If most of these children are still on treatment, asked one webinar participant, why are we even talking about them? “They’re being discussed because they don’t have any detectable virus, no matter how hard we look,” explained Evans. An as Persaud put it in March, “There’s a signal here that giving very early antiretroviral drug treatment in neonates really restricts HIV spread [in the body], to the point that it becomes difficult to detect infection.”
Also as previously reported, the VISCONTI Cohort in France includes adults who began ART within days to weeks after infection with HIV, remained on treatment for several years with undetectable viral load, and have now been off ART for as long as ten years with no major viral rebound.
As Evans emphasized, these individuals are genetically distinct from “elite controllers”—a small population of people whose immune systems are able to keep HIV in check without treatment. The cohort originally included 14 individuals, but Evans noted that roughly 20 are being followed today.
Cure trials to date have provided essential data that point the way for future research. However, as Richard Jefferys explained, many significant questions remain that have important implications for the way we pursue cure science.
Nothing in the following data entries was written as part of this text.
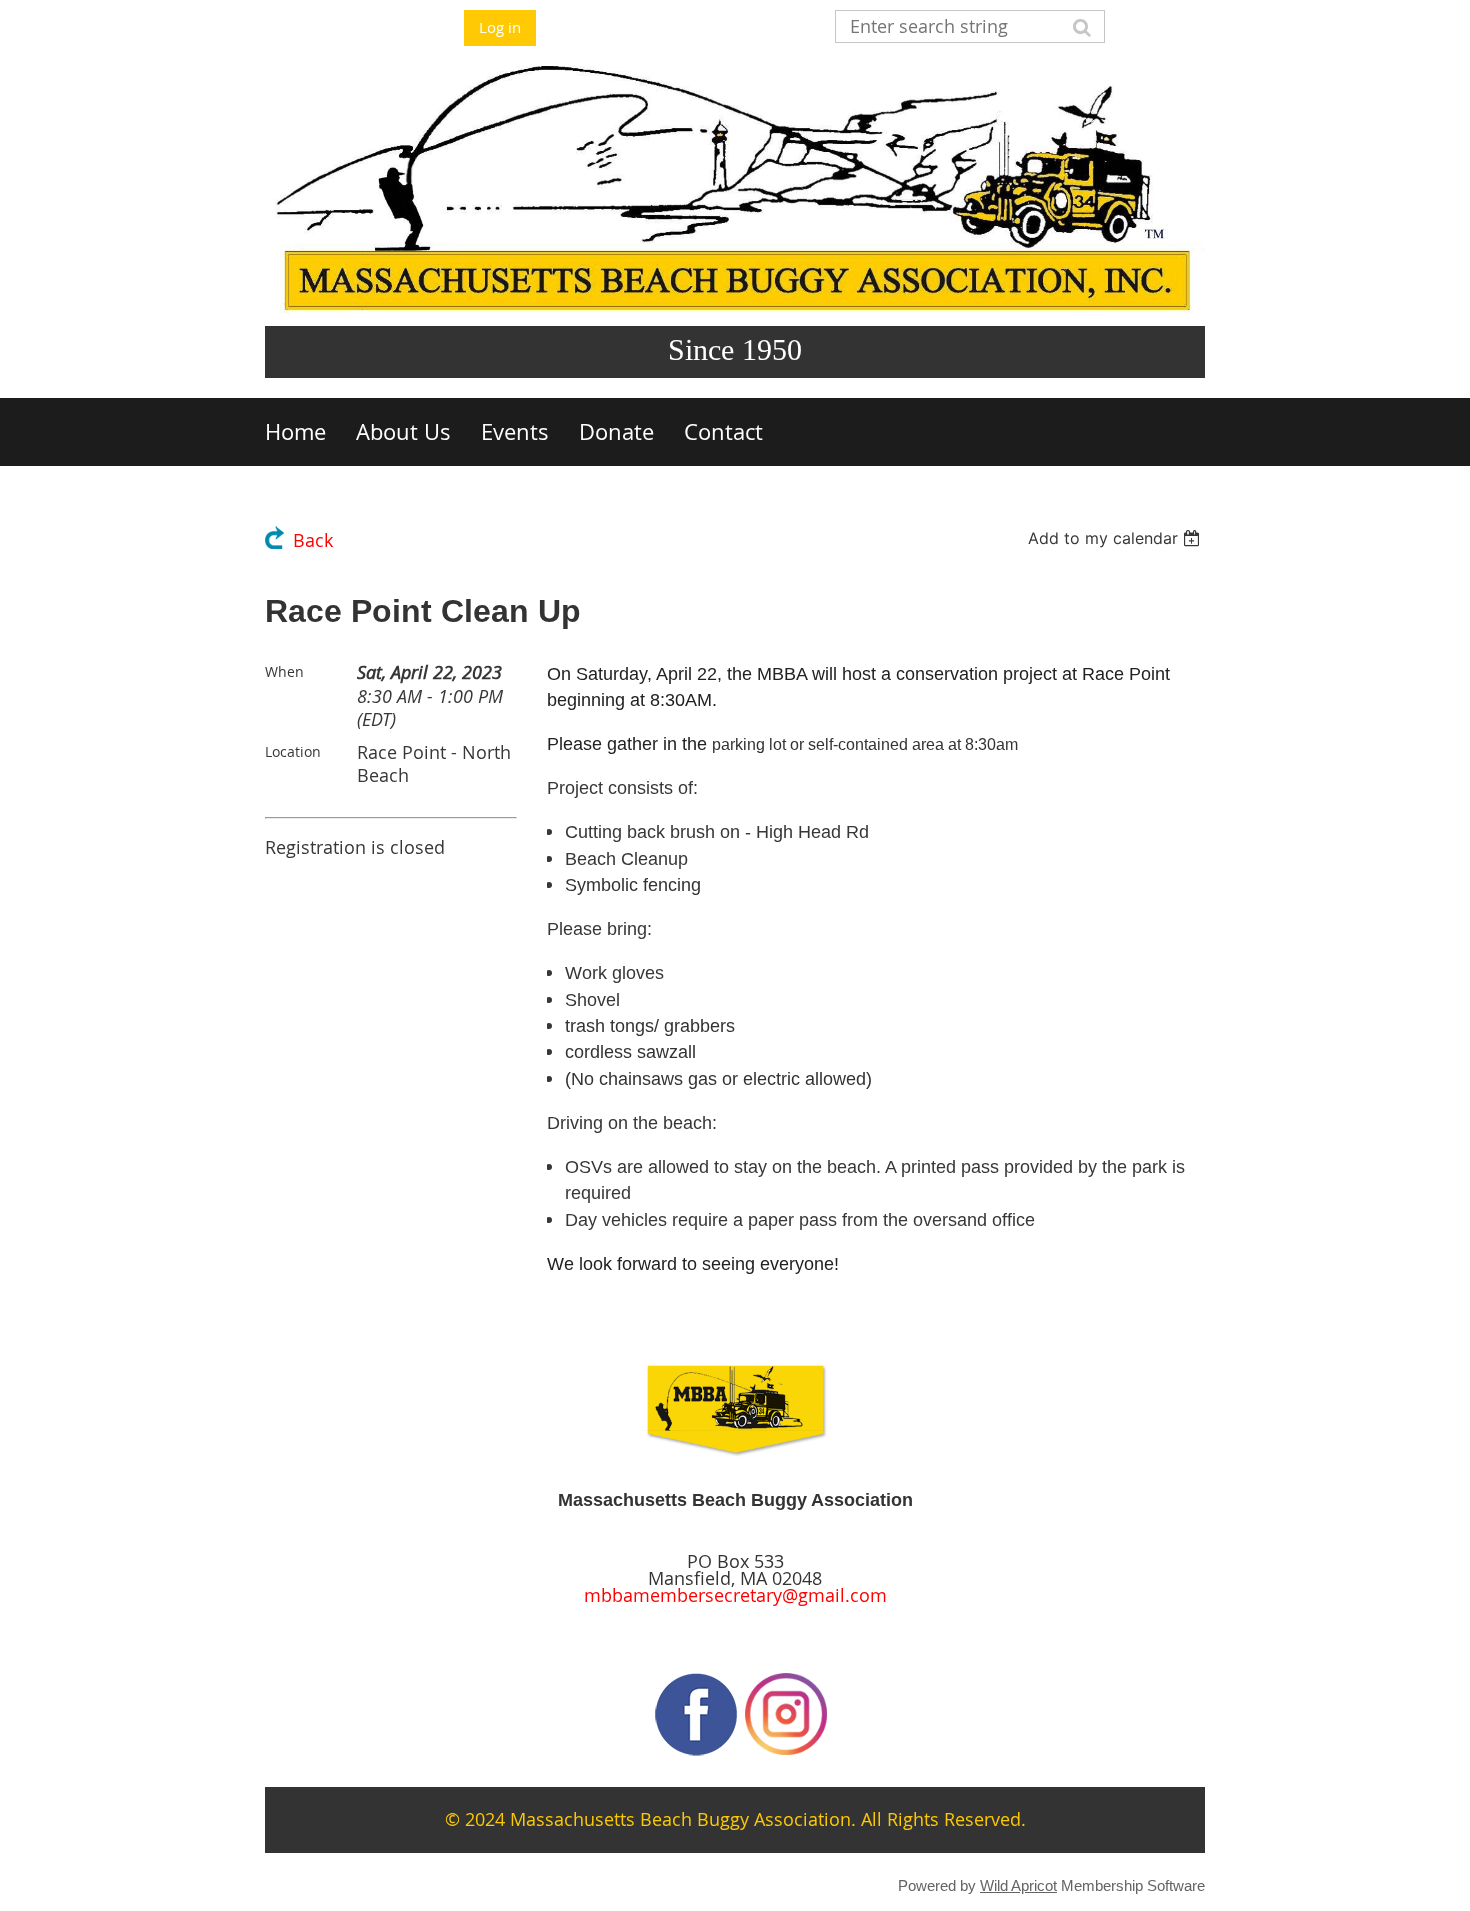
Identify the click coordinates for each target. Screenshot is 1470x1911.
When (284, 671)
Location (293, 751)
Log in (500, 27)
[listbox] (1116, 538)
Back (313, 540)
For example, we know draining viral reservoirs is key—but by how much? “How much do you have to reduce the HIV reservoir to really have an effect, and not have it return off antiretroviral treatment?” asked Jefferys. Long-term monitoring of trial volunteers will be essential as more studies tackle viral reservoirs.
Other major questions highlighted in the webinar included:
- Can combinations of interventions be used to reverse HIV latency and eliminate infected cells?
- Are there immune responses that can be induced or revived that would lead to HIV control?
- Can gene therapies generate enough HIV-resistant cells to cure infection?
- Can early treatment lead to a cure in more children? In adults? And how early is early enough?
- How and when can we confidently deem a person “cured”?
To explore these and other questions, Jefferys added, the Forum for Collaborative HIV Research will host a public meeting on June 17 in Washington, DC. The meeting will be webcast to allow for greater participation; click here for details and to register.
The webinar concluded with a thought-provoking Q&A session, in which one participant questioned the wisdom of funneling limited resources into cure research rather than expanding access to HIV treatment. “As good as antiretroviral therapy is, and as close as we are getting people to a place where they would live out a natural, normal life span, we still do see long-term toxicities and health concerns because of that low level of virus that is able to persist,” stated Evans. A scalable cure or way to get people into HIV remission in the absence of ART, he said, would be “a net win for all.”